== Provided information ==
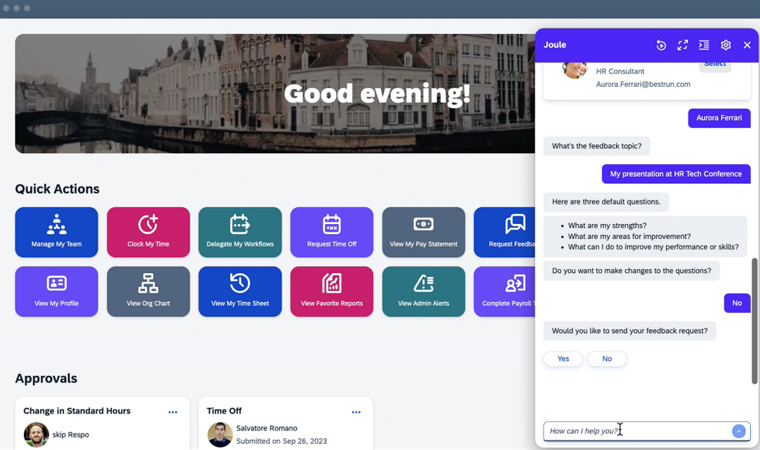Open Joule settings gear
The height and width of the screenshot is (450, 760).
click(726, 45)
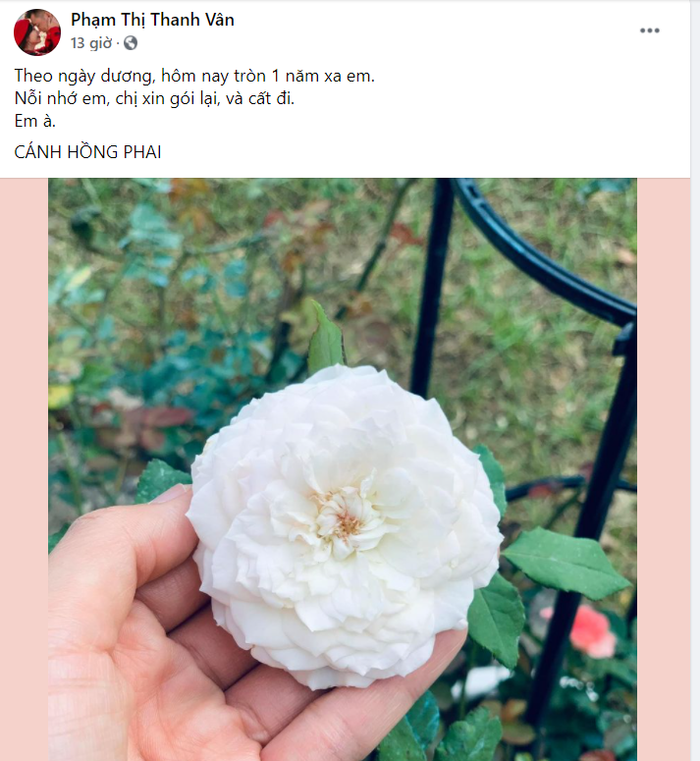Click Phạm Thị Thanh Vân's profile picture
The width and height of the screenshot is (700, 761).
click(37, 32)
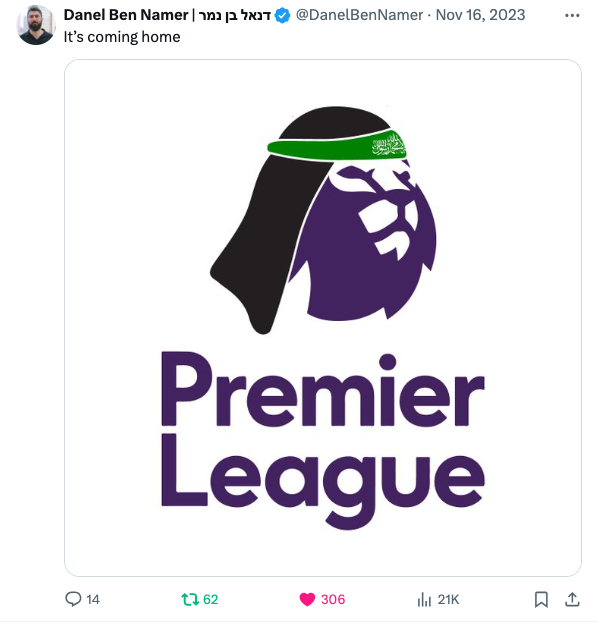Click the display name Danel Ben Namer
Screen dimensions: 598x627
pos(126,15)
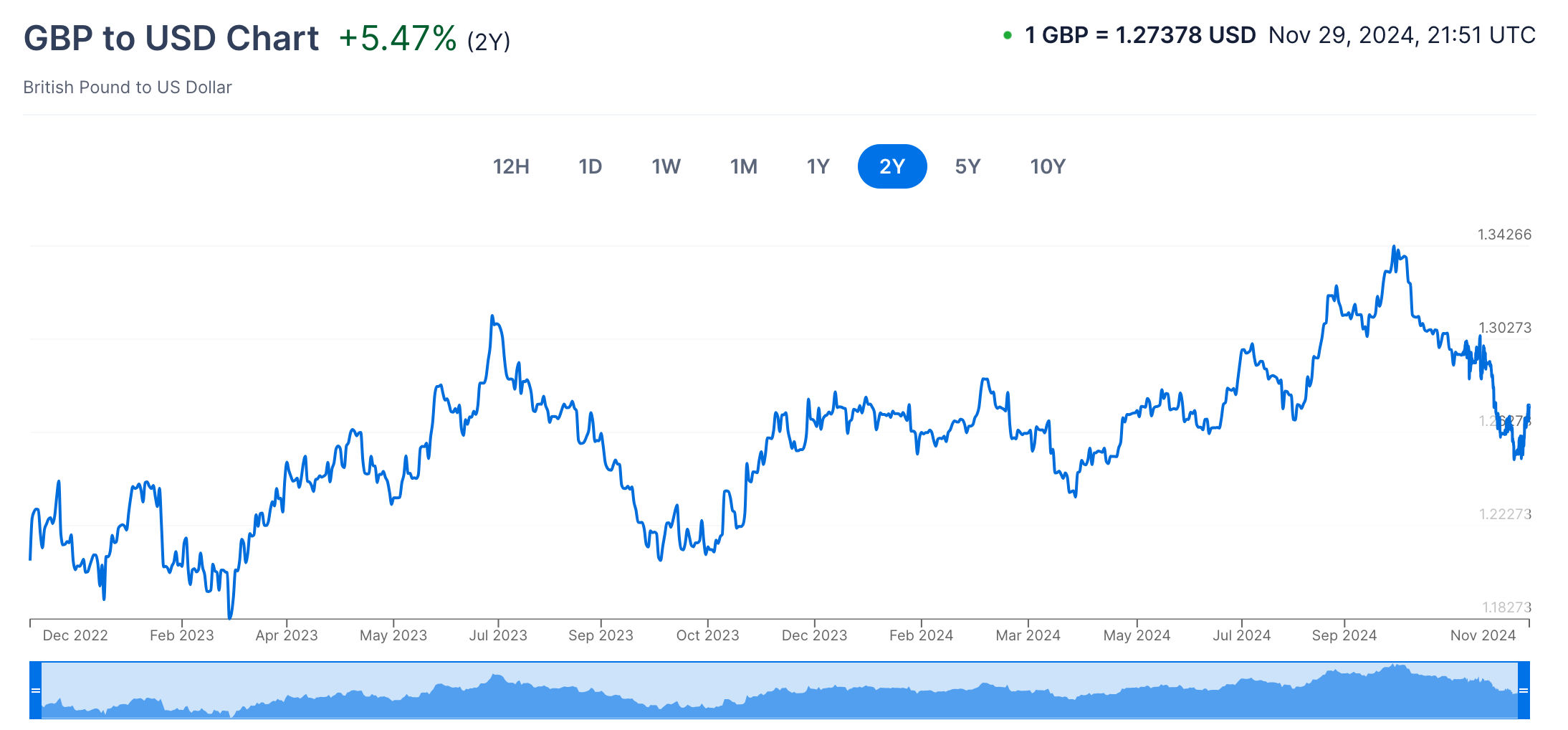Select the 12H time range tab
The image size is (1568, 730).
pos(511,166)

== Goal ==
Count the lines in the data above that contain the string "screenshot", matching case exactly, and give only that number.

== Right answer ==
2